### [TEXT]

——

A world on the verge of utter ruin.

A child spirited away to safety at the urging of his doomed parents.

The life he was born into exploding behind him.

The origin of Superman? Yes, but also the story of the little African-American boy at the start of this shocking, weird, wonderful take on Watchmen.

We open somewhere completely unexpected, whether you’re familiar with the comic book, the Zack Snyder film, or neither: a movie house in the Greenwood section of Tulsa, Oklahoma, in 1921. Technically, we iris in on the climax of the silent movie the kid is watching: a Western where the hero is U.S. Marshal Bass Reeves, a legend of the Wild West whose very real adventures were allegedly the inspiration for the Lone Ranger. Reeves was black; the Ranger was white. Reeves got to provide the plot, but not the pigment. In this version, though, Reeves – initially wearing a hood that makes him look very superheroic himself – lassos a corrupt small town sheriff, to the adoration of the sheriff’s all-white constituency. “There will be no mob justice today; trust in the law,” Reeves declares, as the kid – who has obviously seen this film many times – recites the line along with him. But the tears on the face of the boy’s mother as she plays the theatre organ suggest that Reeves and the boy are both very wrong about mob violence. Within moments, a bomb falls on the theatre roof, and the boy’s father enters in his military uniform, then leading mother and son out into the ugly maw of what would eventually become known as the Tulsa Race Massacre. This is not a scenario invented by a comic-book writer, nor by his screenwriting counterpart. It’s a very real, horrific blight on our history, and a most unexpected, distressing, grippingly immersive place for Lindelof and director Nicole Kassell to begin their off-centre take on the world Moore and Gibbons created. The kid is placed in a car heading out of town, with nothing but a note stuffed into his pocket that reads “Watch Over This Boy.” Even his would-be saviours don’t survive the trip, leaving him and a baby standing in a field facing an uncertain and terrifying future. Unlike Superman, they haven’t been sent to a world that gives them incredible powers. They are simply liberated from an immediate nightmare into the more all-encompassing one of being black in a country that has always had, at best, a problematic relationship with race.

——

### [DATA LINES]

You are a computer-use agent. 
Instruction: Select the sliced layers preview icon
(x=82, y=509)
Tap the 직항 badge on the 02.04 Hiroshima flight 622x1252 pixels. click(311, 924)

——

### [SET TASK]
Check each statement against the Watchmen text, answering yes or no and quoting the words from the text that settle it.
1. The opening scene takes place in a movie house in Tulsa in 1921.
2. The boy's mother plays the theatre piano.
3. The boy's would-be saviours survive the trip out of town.

### [RESULT FOR THIS TASK]
1. Yes: "a movie house in the Greenwood section of Tulsa, Oklahoma, in 1921"
2. No: "as she plays the theatre organ"
3. No: "Even his would-be saviours don’t survive the trip"